Despite this success, it is important to note the same large limitation as in the overall trial: the significant nonadherence to the assigned doses, notably in the high aspirin dose group. This trial deviation may compromise the ability to distinguish differences in either safety or efficacy between the two groups. While the reasons for transitioning from the higher to the lower aspirin dose are not completely known, the decision to change dose in this open-label study was likely not random. Factors such as patient or provider preference, perceived adverse reactions, or contemporary treatment patterns might have influenced these choices.

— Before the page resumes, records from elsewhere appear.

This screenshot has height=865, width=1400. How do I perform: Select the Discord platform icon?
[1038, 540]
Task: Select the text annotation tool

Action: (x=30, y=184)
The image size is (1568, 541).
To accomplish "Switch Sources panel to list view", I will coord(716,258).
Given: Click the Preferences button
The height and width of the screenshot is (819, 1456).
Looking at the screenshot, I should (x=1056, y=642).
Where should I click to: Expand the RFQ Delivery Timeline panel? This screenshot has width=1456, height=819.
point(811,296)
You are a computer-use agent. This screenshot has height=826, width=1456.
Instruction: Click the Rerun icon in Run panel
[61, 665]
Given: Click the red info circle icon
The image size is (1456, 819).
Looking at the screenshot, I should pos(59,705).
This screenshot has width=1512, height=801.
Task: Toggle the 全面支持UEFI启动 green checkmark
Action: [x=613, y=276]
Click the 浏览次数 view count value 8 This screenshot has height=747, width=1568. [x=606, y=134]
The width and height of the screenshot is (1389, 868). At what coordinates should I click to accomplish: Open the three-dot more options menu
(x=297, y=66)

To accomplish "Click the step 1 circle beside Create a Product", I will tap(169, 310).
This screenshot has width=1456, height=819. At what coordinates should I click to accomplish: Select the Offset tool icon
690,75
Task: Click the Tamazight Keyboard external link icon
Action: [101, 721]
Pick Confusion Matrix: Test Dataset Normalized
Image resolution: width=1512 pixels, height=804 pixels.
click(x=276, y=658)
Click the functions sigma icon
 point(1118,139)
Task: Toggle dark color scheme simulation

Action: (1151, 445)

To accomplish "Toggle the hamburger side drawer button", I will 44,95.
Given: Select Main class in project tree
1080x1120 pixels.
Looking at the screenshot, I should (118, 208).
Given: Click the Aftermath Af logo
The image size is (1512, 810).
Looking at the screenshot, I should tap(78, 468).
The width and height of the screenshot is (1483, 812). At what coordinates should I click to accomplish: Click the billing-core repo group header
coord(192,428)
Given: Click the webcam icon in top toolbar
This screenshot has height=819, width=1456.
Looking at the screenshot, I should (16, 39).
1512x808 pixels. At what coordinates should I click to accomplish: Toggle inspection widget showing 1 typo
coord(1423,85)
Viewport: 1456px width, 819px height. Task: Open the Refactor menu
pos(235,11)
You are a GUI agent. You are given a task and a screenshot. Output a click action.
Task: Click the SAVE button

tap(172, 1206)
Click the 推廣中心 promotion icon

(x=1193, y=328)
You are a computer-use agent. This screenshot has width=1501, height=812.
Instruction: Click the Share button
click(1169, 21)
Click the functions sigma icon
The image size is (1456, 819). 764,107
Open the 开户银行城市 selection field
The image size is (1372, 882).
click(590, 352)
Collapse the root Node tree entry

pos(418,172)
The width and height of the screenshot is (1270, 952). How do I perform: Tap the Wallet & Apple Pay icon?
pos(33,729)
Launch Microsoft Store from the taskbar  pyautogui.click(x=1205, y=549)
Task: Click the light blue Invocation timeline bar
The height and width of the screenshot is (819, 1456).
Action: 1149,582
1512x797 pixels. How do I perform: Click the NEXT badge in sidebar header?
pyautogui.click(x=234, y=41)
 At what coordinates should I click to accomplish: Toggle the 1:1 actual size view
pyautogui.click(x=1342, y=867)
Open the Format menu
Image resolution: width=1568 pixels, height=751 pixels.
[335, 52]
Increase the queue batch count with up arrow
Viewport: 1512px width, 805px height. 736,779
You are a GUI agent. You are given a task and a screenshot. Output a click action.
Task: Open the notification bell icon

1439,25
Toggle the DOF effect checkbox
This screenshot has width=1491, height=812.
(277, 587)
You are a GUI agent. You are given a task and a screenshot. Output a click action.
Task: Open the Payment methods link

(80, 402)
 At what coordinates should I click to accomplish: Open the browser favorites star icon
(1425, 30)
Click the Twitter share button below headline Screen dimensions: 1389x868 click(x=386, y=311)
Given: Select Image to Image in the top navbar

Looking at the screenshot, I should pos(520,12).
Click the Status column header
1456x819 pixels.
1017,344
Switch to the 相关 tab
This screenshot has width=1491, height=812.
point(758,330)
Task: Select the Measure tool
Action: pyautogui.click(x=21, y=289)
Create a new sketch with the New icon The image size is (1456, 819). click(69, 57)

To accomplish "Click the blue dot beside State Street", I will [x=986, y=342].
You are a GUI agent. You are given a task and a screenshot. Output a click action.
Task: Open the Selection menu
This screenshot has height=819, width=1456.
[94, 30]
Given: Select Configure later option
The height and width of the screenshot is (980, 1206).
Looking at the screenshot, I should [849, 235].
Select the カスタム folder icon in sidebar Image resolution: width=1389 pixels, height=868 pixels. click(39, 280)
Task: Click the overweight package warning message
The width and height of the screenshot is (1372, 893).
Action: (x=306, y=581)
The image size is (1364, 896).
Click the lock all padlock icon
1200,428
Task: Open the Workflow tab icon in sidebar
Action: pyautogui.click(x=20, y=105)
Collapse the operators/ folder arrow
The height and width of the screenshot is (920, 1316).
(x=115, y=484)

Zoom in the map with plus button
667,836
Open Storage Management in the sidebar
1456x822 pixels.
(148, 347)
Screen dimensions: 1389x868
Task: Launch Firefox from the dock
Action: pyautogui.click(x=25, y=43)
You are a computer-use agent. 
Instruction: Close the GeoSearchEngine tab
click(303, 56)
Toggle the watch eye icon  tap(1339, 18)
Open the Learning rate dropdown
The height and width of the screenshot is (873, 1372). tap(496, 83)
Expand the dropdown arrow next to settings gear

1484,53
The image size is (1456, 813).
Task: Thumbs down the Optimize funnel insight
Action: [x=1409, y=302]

Thus, some ambiguity still exists as to whether the similar outcomes seen between the doses stem from true comparable efficacy and safety or are a consequence of dose crossovers.

Overall, the data support the continuation of the current guideline recommendations to use aspirin therapy at a dose of 75–100 mg/day, in the American College of Cardiology/American Heart Association guidelines (class 1-A recommendation) (4), and at a dose of 75–162 mg/day, in the American Diabetes Association Standards of Care in Diabetes (level of evidence A) (3). Future studies will likely shed further insight into the optimal antiplatelet dosing regimen including further comparison with monotherapy with PCY12 inhibitors such as clopidogrel.